### [To do]
Only the lines from the one with "Open the Tasmania state link" to the end of the data below should be given again, exactly, with both ends included and pictures omitted.

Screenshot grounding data
==============================

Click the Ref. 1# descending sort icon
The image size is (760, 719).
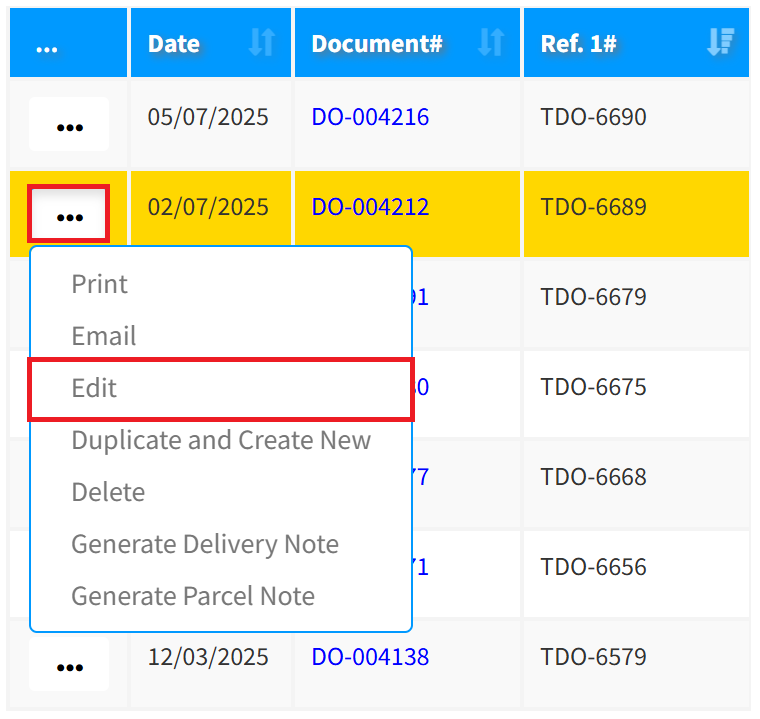[x=719, y=43]
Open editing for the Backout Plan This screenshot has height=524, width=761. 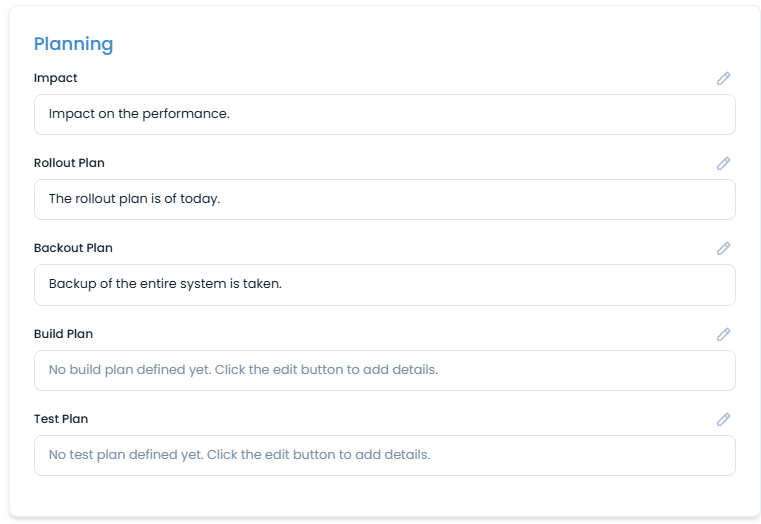(724, 248)
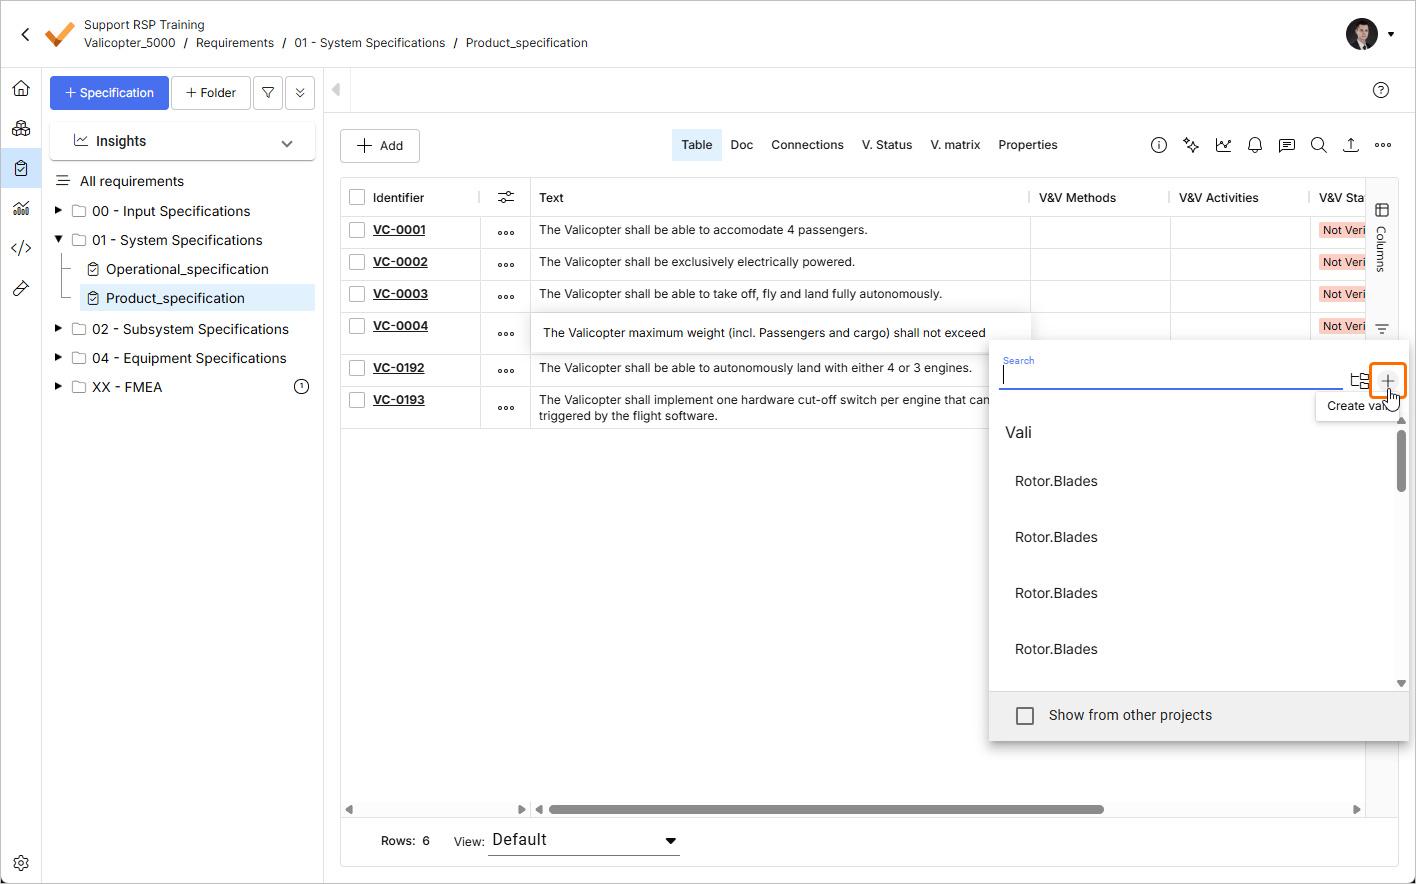The width and height of the screenshot is (1416, 884).
Task: Click the + Specification button
Action: tap(109, 92)
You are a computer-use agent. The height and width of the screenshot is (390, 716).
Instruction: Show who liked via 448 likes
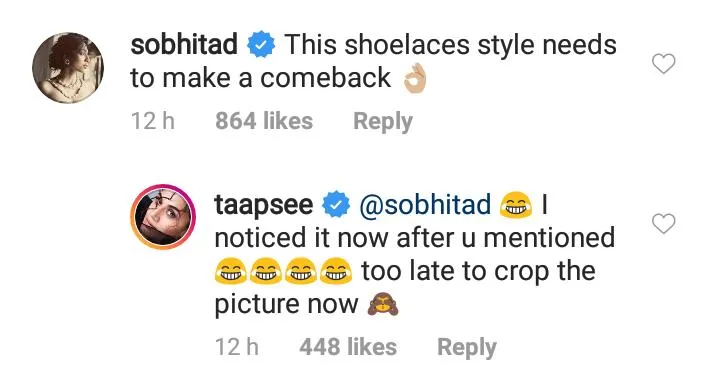click(x=348, y=347)
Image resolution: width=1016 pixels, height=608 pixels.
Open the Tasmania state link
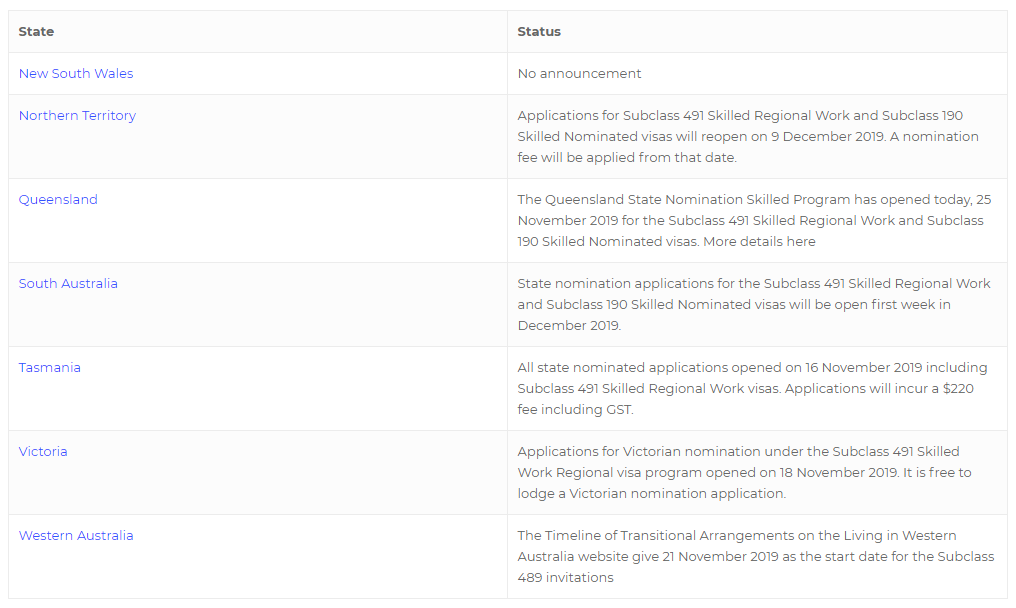pyautogui.click(x=50, y=368)
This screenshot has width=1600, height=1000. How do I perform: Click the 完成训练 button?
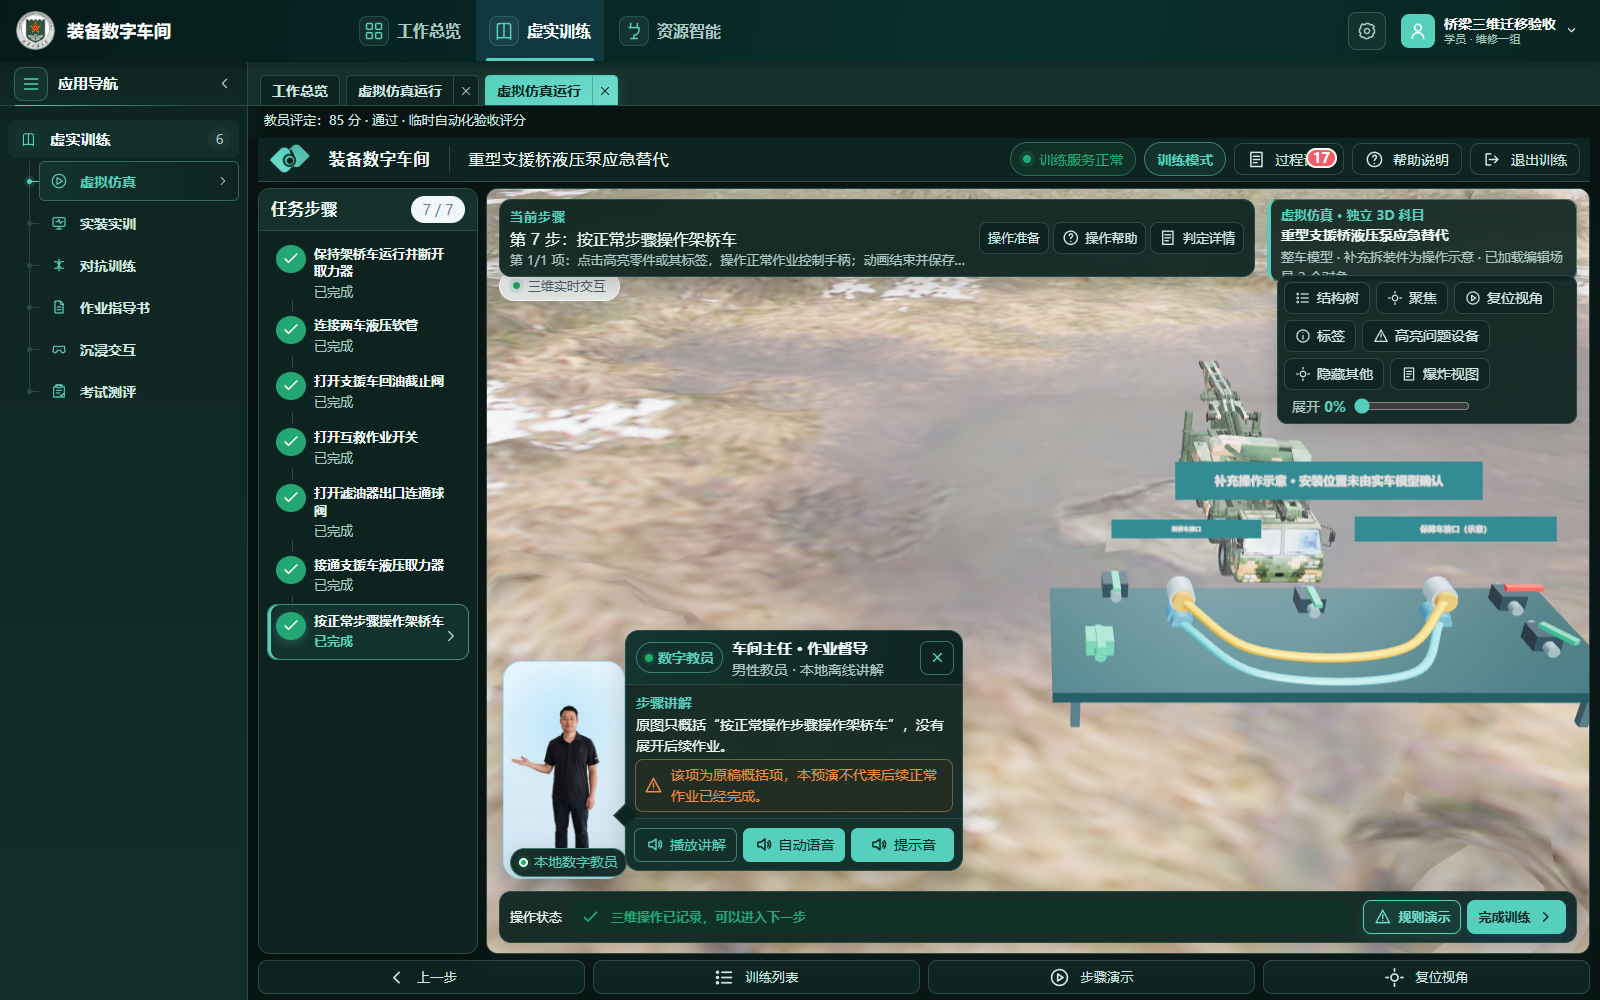(x=1516, y=917)
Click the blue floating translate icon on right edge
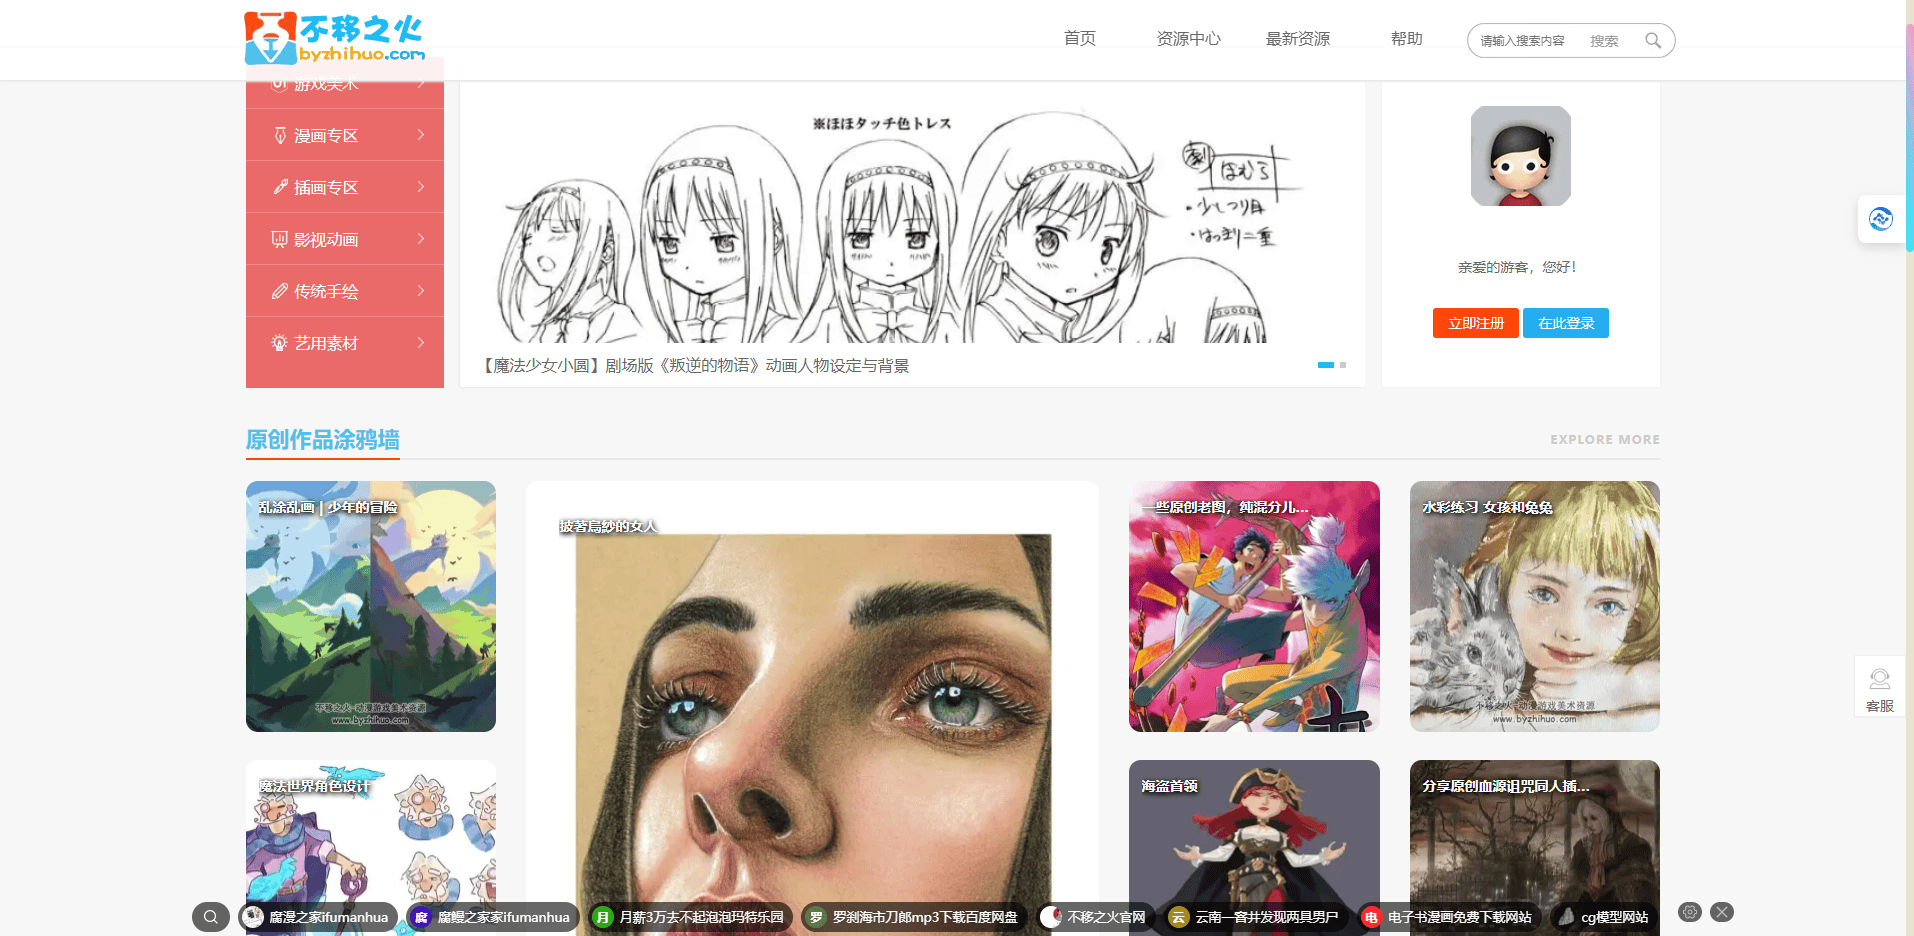The height and width of the screenshot is (936, 1914). [1880, 219]
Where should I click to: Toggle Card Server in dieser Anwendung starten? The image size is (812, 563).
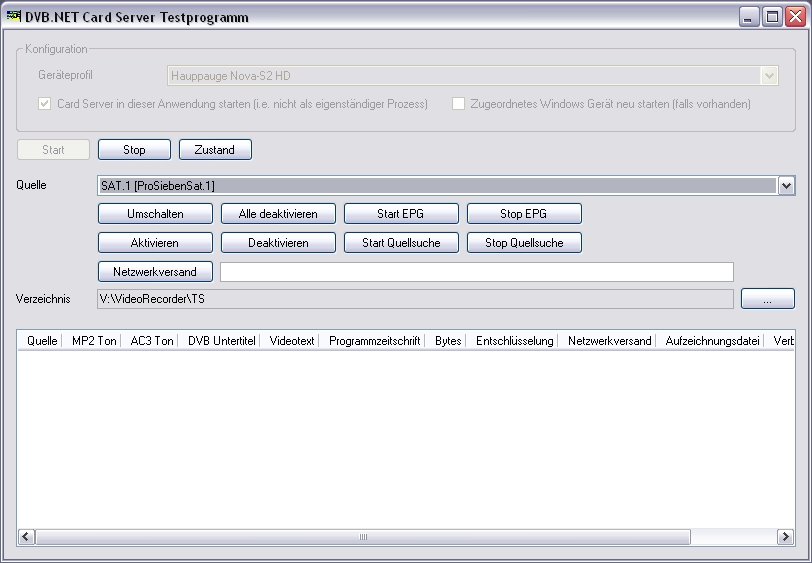point(45,104)
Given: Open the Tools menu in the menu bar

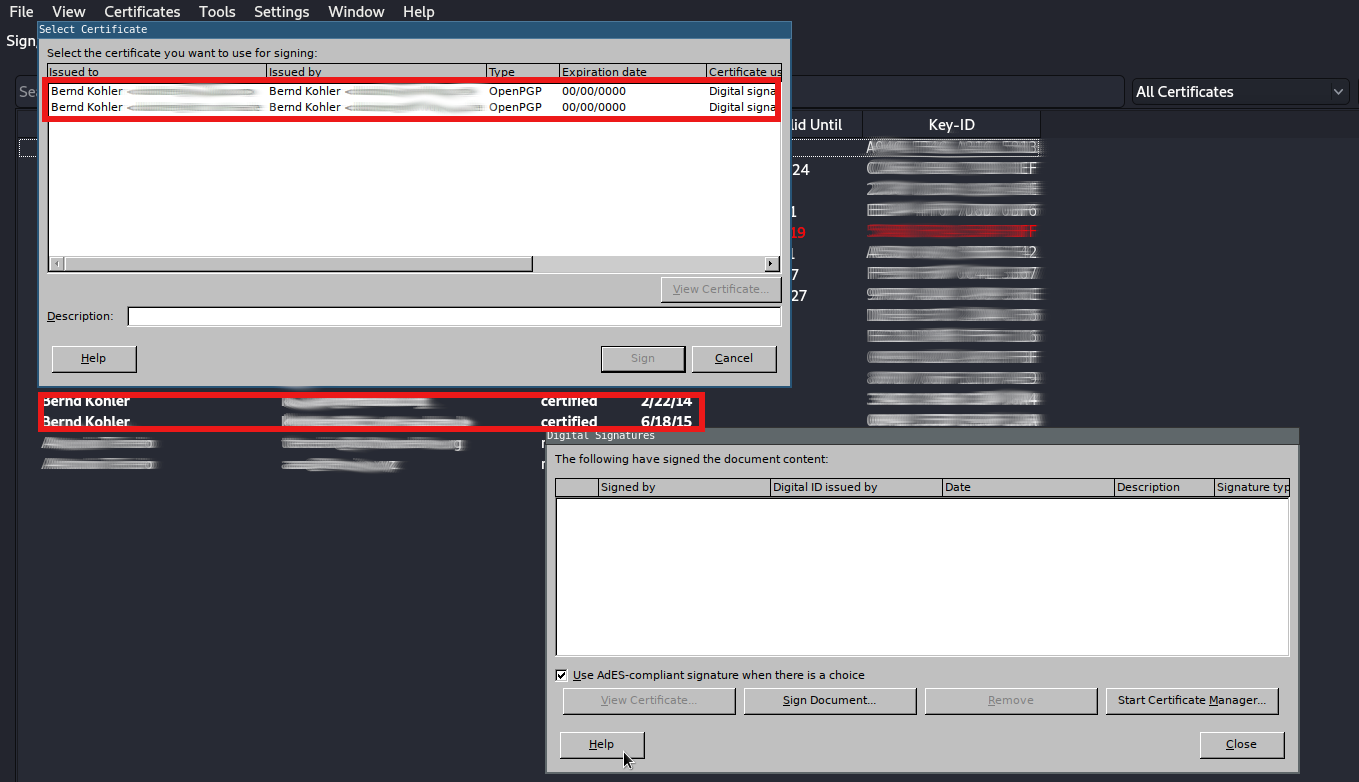Looking at the screenshot, I should [x=217, y=12].
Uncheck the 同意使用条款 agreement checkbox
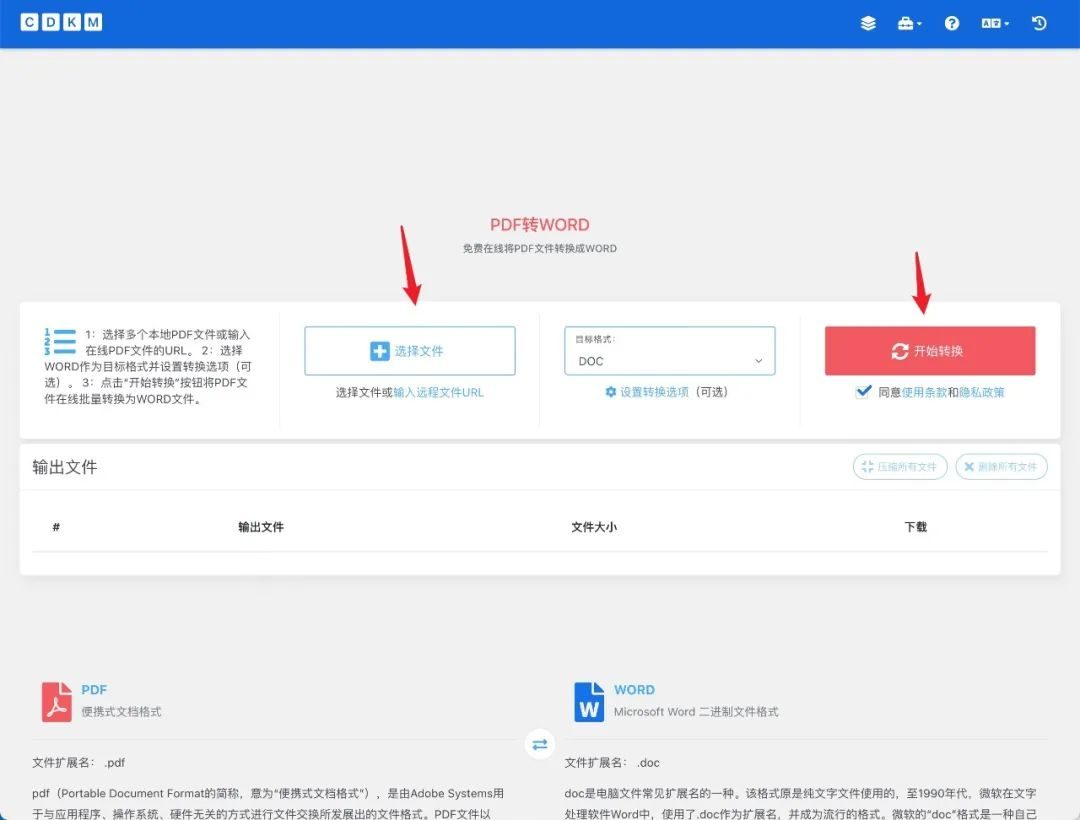Screen dimensions: 1080x820 click(x=864, y=391)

==============================

### [Response]
Open the Tasmania state link
pyautogui.click(x=50, y=368)
This screenshot has width=1600, height=1000. How do I perform: Click the 完成训练 button?
(x=1516, y=917)
Click the blue floating translate icon on right edge
The height and width of the screenshot is (936, 1914). [1880, 219]
Where should I click to: Toggle Card Server in dieser Anwendung starten? The image size is (812, 563).
point(45,104)
Given: Open the Tools menu in the menu bar

Looking at the screenshot, I should [x=217, y=12].
Uncheck the 同意使用条款 agreement checkbox
Screen dimensions: 1080x820 click(x=864, y=391)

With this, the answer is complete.